The data
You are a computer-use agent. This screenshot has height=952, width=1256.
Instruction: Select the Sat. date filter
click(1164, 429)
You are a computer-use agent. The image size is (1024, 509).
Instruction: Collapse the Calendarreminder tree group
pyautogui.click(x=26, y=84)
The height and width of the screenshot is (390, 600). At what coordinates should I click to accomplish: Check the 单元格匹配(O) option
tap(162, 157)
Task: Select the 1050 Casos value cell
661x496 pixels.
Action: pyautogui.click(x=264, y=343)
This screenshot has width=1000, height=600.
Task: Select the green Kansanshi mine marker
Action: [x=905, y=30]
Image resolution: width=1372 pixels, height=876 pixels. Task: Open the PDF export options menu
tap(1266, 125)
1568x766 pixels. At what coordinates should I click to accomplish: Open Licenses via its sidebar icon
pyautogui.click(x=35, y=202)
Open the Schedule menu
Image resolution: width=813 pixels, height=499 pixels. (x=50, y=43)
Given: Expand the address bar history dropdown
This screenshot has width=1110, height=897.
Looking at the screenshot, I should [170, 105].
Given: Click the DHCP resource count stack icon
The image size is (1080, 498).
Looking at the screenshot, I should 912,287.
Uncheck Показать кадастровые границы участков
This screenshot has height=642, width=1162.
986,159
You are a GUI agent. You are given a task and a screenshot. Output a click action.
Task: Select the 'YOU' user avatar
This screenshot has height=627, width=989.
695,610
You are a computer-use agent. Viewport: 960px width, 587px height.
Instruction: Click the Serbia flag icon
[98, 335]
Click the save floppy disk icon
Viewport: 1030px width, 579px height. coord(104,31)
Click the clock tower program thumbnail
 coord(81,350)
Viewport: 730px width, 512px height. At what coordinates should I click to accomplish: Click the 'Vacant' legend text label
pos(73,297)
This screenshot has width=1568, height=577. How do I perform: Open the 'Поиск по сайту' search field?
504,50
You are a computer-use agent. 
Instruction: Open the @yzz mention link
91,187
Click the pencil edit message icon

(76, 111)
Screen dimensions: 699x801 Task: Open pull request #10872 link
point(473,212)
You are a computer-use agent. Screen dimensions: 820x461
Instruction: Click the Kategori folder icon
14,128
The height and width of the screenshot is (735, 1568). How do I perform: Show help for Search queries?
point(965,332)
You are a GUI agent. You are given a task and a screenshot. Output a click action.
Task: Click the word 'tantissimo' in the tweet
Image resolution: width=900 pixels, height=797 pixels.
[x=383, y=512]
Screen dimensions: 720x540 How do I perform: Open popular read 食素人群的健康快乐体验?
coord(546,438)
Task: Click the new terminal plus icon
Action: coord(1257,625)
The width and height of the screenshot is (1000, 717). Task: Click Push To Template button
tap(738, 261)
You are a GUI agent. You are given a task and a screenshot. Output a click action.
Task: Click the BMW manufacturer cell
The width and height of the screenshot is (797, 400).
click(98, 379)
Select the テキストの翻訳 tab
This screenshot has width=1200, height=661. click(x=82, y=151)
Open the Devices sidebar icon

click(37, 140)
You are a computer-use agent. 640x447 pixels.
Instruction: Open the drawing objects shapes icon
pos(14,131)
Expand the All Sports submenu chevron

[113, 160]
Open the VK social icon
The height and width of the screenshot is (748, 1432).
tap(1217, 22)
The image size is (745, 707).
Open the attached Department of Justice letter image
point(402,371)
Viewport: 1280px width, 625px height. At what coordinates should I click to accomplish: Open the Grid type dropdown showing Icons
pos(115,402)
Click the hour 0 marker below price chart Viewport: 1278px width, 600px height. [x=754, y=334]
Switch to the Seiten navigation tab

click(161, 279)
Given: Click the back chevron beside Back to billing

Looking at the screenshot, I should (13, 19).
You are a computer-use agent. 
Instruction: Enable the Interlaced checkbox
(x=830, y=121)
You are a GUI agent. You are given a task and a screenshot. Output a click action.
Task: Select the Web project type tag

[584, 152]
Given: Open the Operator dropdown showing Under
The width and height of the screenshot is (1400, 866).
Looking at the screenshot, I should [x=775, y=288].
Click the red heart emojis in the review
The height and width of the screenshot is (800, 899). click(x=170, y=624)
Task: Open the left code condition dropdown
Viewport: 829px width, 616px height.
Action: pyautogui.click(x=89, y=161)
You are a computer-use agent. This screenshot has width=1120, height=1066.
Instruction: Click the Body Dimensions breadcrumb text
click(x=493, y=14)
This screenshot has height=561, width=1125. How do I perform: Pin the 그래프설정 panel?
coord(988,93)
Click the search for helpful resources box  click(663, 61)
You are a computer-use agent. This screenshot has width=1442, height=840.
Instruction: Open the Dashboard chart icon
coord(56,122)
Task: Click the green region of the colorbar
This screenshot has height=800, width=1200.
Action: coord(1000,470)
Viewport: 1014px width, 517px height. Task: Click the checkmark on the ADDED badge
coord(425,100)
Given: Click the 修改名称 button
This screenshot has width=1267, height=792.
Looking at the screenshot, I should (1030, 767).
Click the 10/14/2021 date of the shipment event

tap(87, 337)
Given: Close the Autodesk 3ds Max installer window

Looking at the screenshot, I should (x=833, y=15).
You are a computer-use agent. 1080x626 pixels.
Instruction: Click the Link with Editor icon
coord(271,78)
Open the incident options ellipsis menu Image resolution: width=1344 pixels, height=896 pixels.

The problem
Write out the data above once more, exactly as it stands.

Exercise answer
You are a computer-use agent. This screenshot has height=952, width=1256.
Instruction: Select the Sat. date filter
click(1164, 429)
You are a computer-use agent. The image size is (1024, 509).
Instruction: Collapse the Calendarreminder tree group
pyautogui.click(x=26, y=84)
The height and width of the screenshot is (390, 600). At what coordinates should I click to accomplish: Check the 单元格匹配(O) option
tap(162, 157)
Task: Select the 1050 Casos value cell
661x496 pixels.
Action: pyautogui.click(x=264, y=343)
This screenshot has width=1000, height=600.
Task: Select the green Kansanshi mine marker
Action: [x=905, y=30]
Image resolution: width=1372 pixels, height=876 pixels. Task: Open the PDF export options menu
tap(1266, 125)
1568x766 pixels. At what coordinates should I click to accomplish: Open Licenses via its sidebar icon
pyautogui.click(x=35, y=202)
Open the Schedule menu
Image resolution: width=813 pixels, height=499 pixels. (x=50, y=43)
Given: Expand the address bar history dropdown
This screenshot has width=1110, height=897.
Looking at the screenshot, I should [170, 105].
Given: Click the DHCP resource count stack icon
The image size is (1080, 498).
Looking at the screenshot, I should 912,287.
Uncheck Показать кадастровые границы участков
This screenshot has height=642, width=1162.
986,159
You are a GUI agent. You are given a task and a screenshot. Output a click action.
Task: Select the 'YOU' user avatar
This screenshot has height=627, width=989.
695,610
You are a computer-use agent. Viewport: 960px width, 587px height.
Instruction: Click the Serbia flag icon
[98, 335]
Click the save floppy disk icon
Viewport: 1030px width, 579px height. coord(104,31)
Click the clock tower program thumbnail
 coord(81,350)
Viewport: 730px width, 512px height. At what coordinates should I click to accomplish: Click the 'Vacant' legend text label
pos(73,297)
This screenshot has width=1568, height=577. How do I perform: Open the 'Поиск по сайту' search field?
504,50
You are a computer-use agent. 
Instruction: Open the @yzz mention link
91,187
Click the pencil edit message icon

(76, 111)
Screen dimensions: 699x801 Task: Open pull request #10872 link
point(473,212)
You are a computer-use agent. Screen dimensions: 820x461
Instruction: Click the Kategori folder icon
14,128
The height and width of the screenshot is (735, 1568). How do I perform: Show help for Search queries?
point(965,332)
You are a GUI agent. You are given a task and a screenshot. Output a click action.
Task: Click the word 'tantissimo' in the tweet
Image resolution: width=900 pixels, height=797 pixels.
[x=383, y=512]
Screen dimensions: 720x540 How do I perform: Open popular read 食素人群的健康快乐体验?
coord(546,438)
Task: Click the new terminal plus icon
Action: coord(1257,625)
The width and height of the screenshot is (1000, 717). Task: Click Push To Template button
tap(738, 261)
You are a GUI agent. You are given a task and a screenshot. Output a click action.
Task: Click the BMW manufacturer cell
The width and height of the screenshot is (797, 400).
click(98, 379)
Select the テキストの翻訳 tab
This screenshot has width=1200, height=661. click(x=82, y=151)
Open the Devices sidebar icon

click(37, 140)
You are a computer-use agent. 640x447 pixels.
Instruction: Open the drawing objects shapes icon
pos(14,131)
Expand the All Sports submenu chevron

[113, 160]
Open the VK social icon
The height and width of the screenshot is (748, 1432).
tap(1217, 22)
The image size is (745, 707).
Open the attached Department of Justice letter image
point(402,371)
Viewport: 1280px width, 625px height. At what coordinates should I click to accomplish: Open the Grid type dropdown showing Icons
pos(115,402)
Click the hour 0 marker below price chart Viewport: 1278px width, 600px height. [x=754, y=334]
Switch to the Seiten navigation tab

click(161, 279)
Given: Click the back chevron beside Back to billing

Looking at the screenshot, I should (13, 19).
You are a computer-use agent. 
Instruction: Enable the Interlaced checkbox
(x=830, y=121)
You are a GUI agent. You are given a task and a screenshot. Output a click action.
Task: Select the Web project type tag

[584, 152]
Given: Open the Operator dropdown showing Under
The width and height of the screenshot is (1400, 866).
Looking at the screenshot, I should [x=775, y=288].
Click the red heart emojis in the review
The height and width of the screenshot is (800, 899). click(x=170, y=624)
Task: Open the left code condition dropdown
Viewport: 829px width, 616px height.
Action: pyautogui.click(x=89, y=161)
You are a computer-use agent. This screenshot has width=1120, height=1066.
Instruction: Click the Body Dimensions breadcrumb text
click(x=493, y=14)
This screenshot has height=561, width=1125. How do I perform: Pin the 그래프설정 panel?
coord(988,93)
Click the search for helpful resources box  click(663, 61)
You are a computer-use agent. This screenshot has width=1442, height=840.
Instruction: Open the Dashboard chart icon
coord(56,122)
Task: Click the green region of the colorbar
This screenshot has height=800, width=1200.
Action: coord(1000,470)
Viewport: 1014px width, 517px height. Task: Click the checkmark on the ADDED badge
coord(425,100)
Given: Click the 修改名称 button
This screenshot has width=1267, height=792.
Looking at the screenshot, I should (1030, 767).
Click the 10/14/2021 date of the shipment event

tap(87, 337)
Given: Close the Autodesk 3ds Max installer window

Looking at the screenshot, I should (x=833, y=15).
You are a computer-use agent. 1080x626 pixels.
Instruction: Click the Link with Editor icon
coord(271,78)
Open the incident options ellipsis menu Image resolution: width=1344 pixels, height=896 pixels.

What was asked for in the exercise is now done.